Braided from 9 commentators
Śaṅkarācārya · Madhusūdana Sarasvatī · Śrī Nīlakaṇṭha · Śrīdhara Svāmī · Ācārya Abhinavagupta · Śrī Puruṣottama · Sant Jñāneśvar · Swami Sivananda · Swami Ramsukhdas
Krishna then tells Arjuna to reflect: 'vimrishya etad asheshena', having pondered this completely, without remainder. This is not a passing glance. The commentators describe a careful, all-round weighing of the whole teaching, considering every sentence as one connected whole, taking in what comes before and after. Reflection is the necessary middle step before any choice; the teaching must be genuinely understood, not merely heard, and several say that when it has been truly pondered Arjuna's confusion and delusion will be removed.
Braided from 9 commentators
Śaṅkarācārya · Madhusūdana Sarasvatī · Dhanapati Sūri · Rāmānujācārya · Śrī Puruṣottama · Śrīdhara Svāmī · Sant Jñāneśvar · Swami Sivananda · Swami Ramsukhdas
Finally Krishna says 'yatha icchhasi tatha kuru', do as you wish. This is the verse's most striking gesture. Having taught everything, the Lord places the decision in Arjuna's own hands and does not compel him. The candidate's free engagement is respected; the Lord does not coerce. Many commentators add that the freedom is real but qualified: Arjuna is to choose in keeping with his own qualification (adhikara), and the very act of weighing the teaching rightly is expected to turn the mind toward Krishna's will. The autonomy of the individual self is treated as something sacred, yet the right use of that freedom flows from understanding, not from self-will or whim.
Braided from 11 commentators
Śaṅkarācārya · Śrī Ānandagiri · Madhusūdana Sarasvatī · Rāmānujācārya · Vedānta Deśika · Vallabhācārya · Śrī Puruṣottama · Śrīdhara Svāmī · Sant Jñāneśvar · Lokmanya Tilak · Swami Ramsukhdas
Divergence
Advaita Vedānta
On this reading the 'knowledge' is essentially knowledge of the Self alone, the direct means of liberation. One source frames the whole teaching as a graded path: first selfless action done as offering to purify the inner organ, then, for the one now qualified, the renunciation of all action and inquiry into the Vedanta sentences, leading to liberation through hearing, reflection, and deep meditation, with an alternative route for those unfit for renunciation who keep acting under the Lord's command and reach knowledge later. The freedom 'do as you wish' is read as 'follow whichever you choose, knowledge or action', that is, choose the path that fits your stage; reflection is what makes the choice sound rather than arbitrary.

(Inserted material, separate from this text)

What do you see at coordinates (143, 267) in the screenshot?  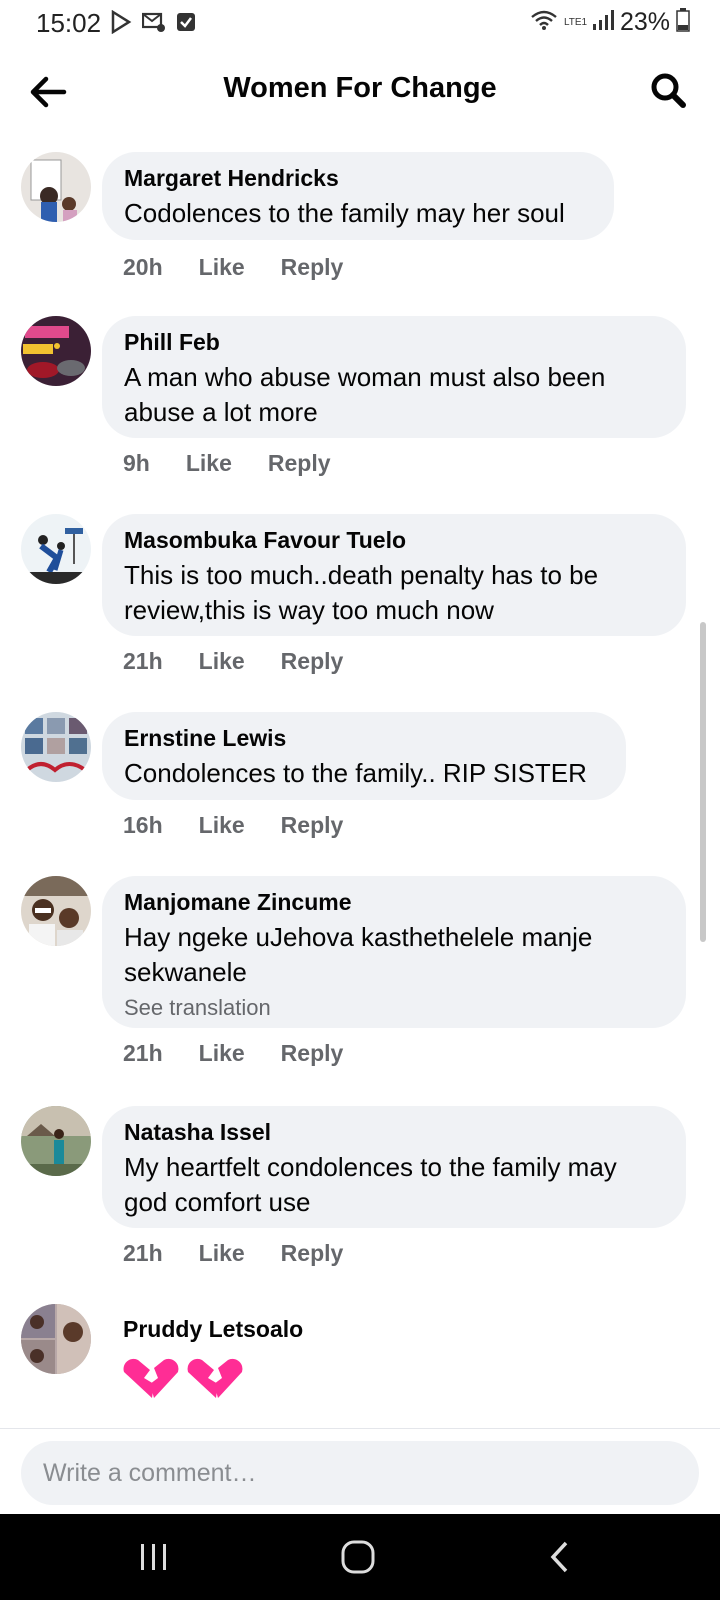 I see `comment-time: 20h` at bounding box center [143, 267].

Śaṅkarācārya · Śrī Ānandagiri · Madhusūdana Sarasvatī
Viśiṣṭādvaita
Here the knowledge is not the single discipline of Self-knowledge but the whole threefold teaching meant for seekers of liberation: the discipline of action, the discipline of knowledge, and the discipline of devotion. 'Do as you wish' is read as a genuine open choice among these three, taken up according to one's own qualification, as one pleases. One source dwells on the gesture itself: the Lord has spoken, the candidate must reflect, and the choice remains the candidate's; the Lord does not coerce, and the candidate's free engagement is deliberately respected.

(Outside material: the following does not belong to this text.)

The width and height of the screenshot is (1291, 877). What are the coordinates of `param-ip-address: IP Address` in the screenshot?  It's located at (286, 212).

Rāmānujācārya · Vedānta Deśika
Śuddhādvaita
On this reading Krishna is the immeasurable ocean of mercy and the All-doer, All-self, and the knowledge is the seed-syllable that gathers the very pith of all scripture. The freedom granted is real, but one source reads its inner sense closely: the right weighing of so supreme a teaching will itself turn the candidate's mind to obey the Lord's command, so that saying 'do as you wish' is really the way the Lord leads a fully understanding heart to free obedience rather than leaving it to mere preference.

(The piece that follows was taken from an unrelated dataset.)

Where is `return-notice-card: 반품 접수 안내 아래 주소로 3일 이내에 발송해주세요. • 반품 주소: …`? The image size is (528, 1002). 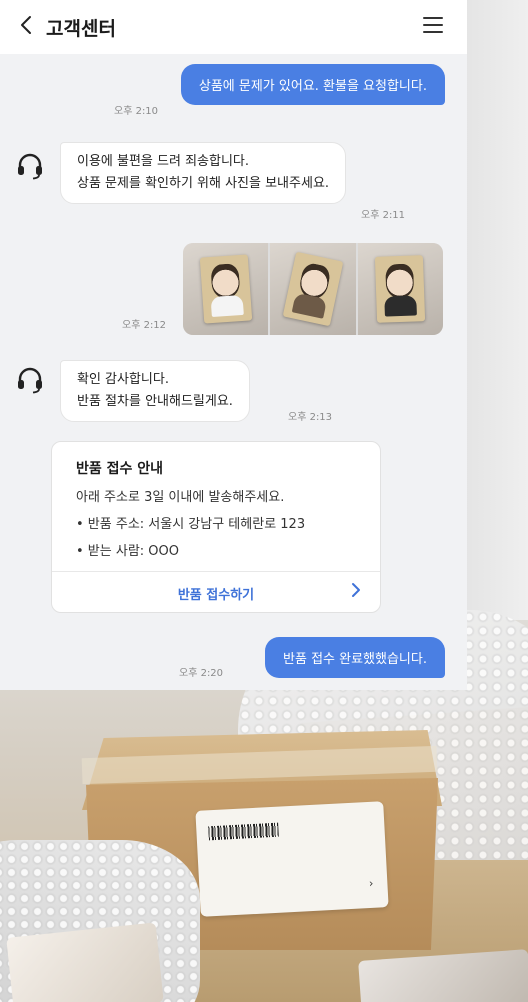
return-notice-card: 반품 접수 안내 아래 주소로 3일 이내에 발송해주세요. • 반품 주소: … is located at coordinates (216, 527).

Vallabhācārya · Śrī Puruṣottama
Kashmir Shaivism
This knowledge is more secret even than the Vedanta precisely because it makes manifest the supreme non-duality. The stress falls on the content of the secret: what is being disclosed is the realization of non-dual reality, and 'having weighed it in full' means having grasped this real purport, the actual inner meaning, rather than the surface of the words.
Ācārya Abhinavagupta
Modern
These voices read 'do as you wish' as having a deep, almost paradoxical meaning. One holds that once the mind has reached complete evenness, whether through knowledge or devotion, no evil desire remains, so the 'freedom of will' of such a realized person can never harm self or world; the true sense is 'when you have realized this knowledge you will be self-enlightened, and thereafter whatever you freely do will be moral and correct', and on this reading the chapter is summing up the whole Gita in terms of devotion. Another stresses that what is handed over is specifically the self-surrender (sharanagati) of the all-pervading inner controller: ordinary selfless action is the secret, this surrender is the more-secret; the self's autonomy is sacred, the Lord will not force, yet out of a friend's love he cannot quite stop and will speak once more.
Lokmanya Tilak · Swami Ramsukhdas
A Seeker Asks
If Krishna is the supreme Lord who knows what is best, why does he end by saying 'do as you wish' instead of simply commanding Arjuna to obey?
Because the teaching is meant to free a person, not to drive him. The commentators read 'do as you wish' as the Lord deliberately declining to coerce; the candidate's free engagement is respected, and the autonomy of the individual self is treated as sacred. The whole strength of the path is that the seeker walks of his own will, not pushed; even the Lord will not force.
Vedānta Deśika · Vallabhācārya · Swami Ramsukhdas
The freedom is not a license for whim, because it is fenced by the step that comes just before it: reflect on this fully, without remainder. The choice is to be made after genuine understanding and in keeping with one's own qualification, not by unreflecting self-will. Several commentators add that the very act of rightly weighing so supreme a teaching is itself expected to turn the mind toward the Lord's command, so the freedom and the right use of it are not in tension.
Śaṅkarācārya · Madhusūdana Sarasvatī · Śrī Puruṣottama · Rāmānujācārya
And on one modern reading the apparent paradox dissolves entirely: once a person has truly realized this knowledge and the mind has become wholly even, no harmful desire is left, so whatever such a person then freely chooses to do will of itself be right. 'Do as you wish' is thus not a stepping-back by the Lord but a sign of trust in what understanding makes of a person.
Lokmanya Tilak
Contemplation
Notice the shape of this closing word, because it is also a pattern for how to receive any deep teaching. First the teaching is given in full; then comes the unhurried weighing of it, without remainder, taking in the whole rather than seizing on a fragment; only then comes the choice. The image offered is of a careful, loving handing-over: a teacher who holds back nothing because the student is dear, the way a mother speaks freely to a beloved child. So do not rush from hearing to acting. Sit with what you have understood, turn it over completely, let it clear away your own confusion first. And then act freely, but as one who has truly understood. The freedom you are given is real; it is meant to be used by a heart that has done the work of reflection, not by impulse.